Highball: Whisky soda (whisky highball) has surged in popularity and is now standard across all izakaya. Suntory Tory’s highball poured from a dedicated tap is the current benchmark for value and quality.
Soft Drinks: Non-alcoholic options — oolong tea, orange juice, cola — are available at all izakaya. Designated drivers (unten daiko) are common in Japanese culture; asking for non-alcoholic options never requires explanation.
Food
Standard izakaya food across Japan includes: edamame (salted soybeans), hiyayakko (cold tofu), agedashi tofu (fried tofu in dashi), karaage (fried chicken), sashimi moriwase (assorted raw fish), yakitori (grilled skewers), potato salad, tamago yaki (rolled omelette), and grilled fish. Seasonal menus add items reflecting spring bamboo shoots, summer fresh corn and okra, autumn mushrooms and winter oysters and root vegetables.
A small appetiser (otoshi) is brought automatically and added to the bill — typically ¥300–¥500 per person. This functions as a table charge and is non-negotiable at most establishments. It is sometimes excellent (a small marinated dish from the chef’s daily preparation) and sometimes perfunctory (a small dish of peanuts).
Ordering and Etiquette
Call staff by saying sumimasen (excuse me) or pressing the table call button if provided. Order by pointing at pictures on the menu or using the ordering tablet that most larger izakaya now deploy — these typically have English menus. No need to order everything at once. Successive rounds are expected.
Glasses are refilled by companions, not staff — pouring for others before yourself is standard. Accept refills graciously; if you wish to stop drinking, leave your glass full. Toasting (kanpai) happens at the first drink; after that, drinking proceeds without ceremony. Tipping is not practised in Japan.
Closing time: izakaya in entertainment districts run until 1–3 am on weekends. Last orders are announced 30 minutes before closing. The bill (okaikei) is paid at the register in most establishments; group bills are often split equally (warikan). Card acceptance varies; keep cash available in smaller establishments.
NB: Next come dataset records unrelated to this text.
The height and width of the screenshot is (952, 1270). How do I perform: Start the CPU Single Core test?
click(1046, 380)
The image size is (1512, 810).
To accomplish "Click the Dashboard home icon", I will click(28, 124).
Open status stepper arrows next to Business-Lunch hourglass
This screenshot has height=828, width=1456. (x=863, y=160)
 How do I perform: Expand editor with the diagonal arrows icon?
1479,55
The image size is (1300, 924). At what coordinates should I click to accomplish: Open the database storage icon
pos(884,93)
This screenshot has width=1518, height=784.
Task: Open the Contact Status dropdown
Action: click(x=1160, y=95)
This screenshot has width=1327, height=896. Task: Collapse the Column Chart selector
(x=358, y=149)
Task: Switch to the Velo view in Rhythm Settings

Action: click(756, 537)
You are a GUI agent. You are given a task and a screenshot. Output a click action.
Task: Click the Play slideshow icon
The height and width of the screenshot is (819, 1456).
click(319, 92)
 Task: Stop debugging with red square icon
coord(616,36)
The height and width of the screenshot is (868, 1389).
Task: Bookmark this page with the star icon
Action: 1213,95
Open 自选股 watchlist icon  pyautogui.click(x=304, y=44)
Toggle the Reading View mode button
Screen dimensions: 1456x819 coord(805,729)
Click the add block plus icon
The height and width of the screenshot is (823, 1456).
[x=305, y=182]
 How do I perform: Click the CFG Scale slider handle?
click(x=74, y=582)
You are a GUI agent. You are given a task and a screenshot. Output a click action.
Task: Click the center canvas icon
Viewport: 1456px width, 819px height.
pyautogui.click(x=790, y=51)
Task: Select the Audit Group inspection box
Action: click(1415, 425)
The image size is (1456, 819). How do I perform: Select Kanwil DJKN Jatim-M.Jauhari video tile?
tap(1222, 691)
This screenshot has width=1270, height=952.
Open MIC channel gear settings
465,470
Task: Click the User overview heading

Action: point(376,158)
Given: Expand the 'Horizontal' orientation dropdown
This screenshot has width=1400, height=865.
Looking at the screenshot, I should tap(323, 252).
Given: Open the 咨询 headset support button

Types of Izakaya Worth Seeking Out
Senmom-ten (specialist izakaya) focus a menu around a single ingredient: oyster izakaya, offal izakaya, horsemeat izakaya, seasonal fish izakaya. These typically have shorter, higher-quality menus at moderate prices. Standing izakaya (tachinomi-ya) near major train stations offer the fastest and most democratic drinking culture in Japan — a beer and two skewers for under ¥1,000, standing beside salarymen who have been coming to the same counter for thirty years.